第3話 — 空白の家と、沈黙の代償 —
小川家に戻ってから、喜美子は三日間ほとんど眠れなかった。
玄関のドアが軋む音がするだけで悲鳴を噛み殺す。
水道の滴る音が響くだけで、背筋が凍る。
息子・涼介は、まだ生きている。
生きている——けれど。
その姿は「息子」ではなく、「空っぽの何か」だった。
部屋の隅で膝を抱えて震え、
時折、喉の奥で「……にゃ……にゃぁ……」と
崩れた声を漏らしては黙り込む。
黒鴉の残した“爪痕”と、
猫たちの声を延々と聞かされ続けた地獄。
まともに戻れるわけがない。
それでも、まだ死んでいない。
それが、喜美子には恐ろしくてたまらなかった。
「……あの人に……お願いしたのに……」
殺してほしかった。
息子を救えない母としての最期の責任だと思った。
だが黒鴉は“殺すに値しない”と判断し、違う形で落とし前をつけた。
それは依頼に背いたのではなく、
黒鴉の仕事は“願い”ではなく“罪そのもの”に従うという証明でもあった。
けれど喜美子にとって、それは救いではない。
自宅にいるのは、息子なのか。
それとも、あの夜に生まれた別の“何か”なのか。
区別がつかない。
——そして、恐ろしいことに。
涼介は、時おり笑うようになった。
猫のように背を丸め、
暗がりで何かを見つめ、
ひゅう、と細く息を吸い――くつ、くつ、と喉を鳴らす。
「……いや……やめて……やめてよ……」
母親の声など、もう届かない。
かつて息子が猫に向けていた視線を、
今は母へ向けていた。
その瞬間、喜美子はようやく理解した。
あの男——黒鴉は、息子を殺さなかったのではない。
“息子の中身を殺しただけ”なのだ、と。
外見は生きている。
だが、内側には涼介の原型はもうない。
——死より、残酷な罰。
喜美子の膝が崩れ落ちた。
彼女は泣きながら電話を手に取り、
震える指で封筒に書かれていた番号を押す。
黒鴉の声は、淡々と冷たい。
『……はい。黒鴉です』
「やっぱり、殺して…!おかしいわよ、あんなの…あの子……また何か……!」
『……それはできません。しかし“罪の再犯性”は、限りなくゼロです』
「でも……でも……! 私……あの子が……怖い……!」
『恐怖は、罰ではありません。
“代償”です。あなたが産み、あなたが見逃してきた年月の』
「……っ……!」
黒鴉の声には、一片の情も揺らぎもない。
『——ただ。
もし、あなたが“次の誤った判断”をした時は』
「……?」
涼しい声のまま、淡々と続く。
『あなた自身が、あの子と同じ罰を受けることになる』
全身の血が凍りつくような言葉だった。
「わ、わたしは……!」
『大丈夫です。
あなたが二度と“猫を犠牲にしたあの子”を育て直そうとしなければ。
それだけです』
電話が切れた。
「私が、あの子をああしたっていうの…?」
………
自分が、息子より先に罰を受ける可能性。
それは新たな恐怖の影となって、喜美子の胸に深く沈んだ。
***
黒鴉——朝倉晴真は、薄暗いアパートの階段を静かに降りていた。
帽子を深くかぶり、フードを上げ、影を落としながら。
階段の途中でスマホが震える。
見知らぬ番号。
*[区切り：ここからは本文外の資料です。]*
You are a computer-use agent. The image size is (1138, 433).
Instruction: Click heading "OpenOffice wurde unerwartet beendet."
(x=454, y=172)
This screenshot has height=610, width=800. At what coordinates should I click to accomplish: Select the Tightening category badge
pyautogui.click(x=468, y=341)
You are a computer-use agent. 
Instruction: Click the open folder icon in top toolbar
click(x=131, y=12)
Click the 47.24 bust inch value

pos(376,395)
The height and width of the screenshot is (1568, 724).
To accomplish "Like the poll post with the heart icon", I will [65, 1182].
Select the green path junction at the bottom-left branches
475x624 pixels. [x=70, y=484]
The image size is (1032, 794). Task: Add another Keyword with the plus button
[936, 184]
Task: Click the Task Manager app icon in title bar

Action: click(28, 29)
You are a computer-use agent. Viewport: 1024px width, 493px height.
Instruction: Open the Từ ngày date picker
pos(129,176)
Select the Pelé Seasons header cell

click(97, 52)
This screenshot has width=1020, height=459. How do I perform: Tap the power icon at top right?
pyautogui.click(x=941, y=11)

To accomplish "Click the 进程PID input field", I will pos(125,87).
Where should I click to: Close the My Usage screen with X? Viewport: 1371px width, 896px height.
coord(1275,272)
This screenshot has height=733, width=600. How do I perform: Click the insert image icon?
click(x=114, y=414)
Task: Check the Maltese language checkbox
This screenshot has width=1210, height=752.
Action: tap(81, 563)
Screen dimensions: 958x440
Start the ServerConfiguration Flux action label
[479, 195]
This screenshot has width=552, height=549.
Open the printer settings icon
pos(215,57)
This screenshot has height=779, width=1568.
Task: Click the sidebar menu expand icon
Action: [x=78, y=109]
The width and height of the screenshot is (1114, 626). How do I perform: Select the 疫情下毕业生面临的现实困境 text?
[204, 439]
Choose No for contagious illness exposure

だが、仕事用のアプリからだ。
【新しい依頼があります】
【内容:身内による金銭トラブル】
【被害者:高校三年生の女子】
晴真の足が一度だけ止まる。
高校三年生。
教師としての顔と、
黒鴉としての顔が交差する危険性。
フードの隙間から零れる瞳は一瞬だけ細くなり、
すぐに無表情へと戻った。
「……仕事は仕事だ」
依頼内容を確認しながら
階段の最後の一段を音もなく踏む。
その瞬間、夜風が吹き抜けた。
黒鴉の影は、再び次の罪へと向かって歩き出す。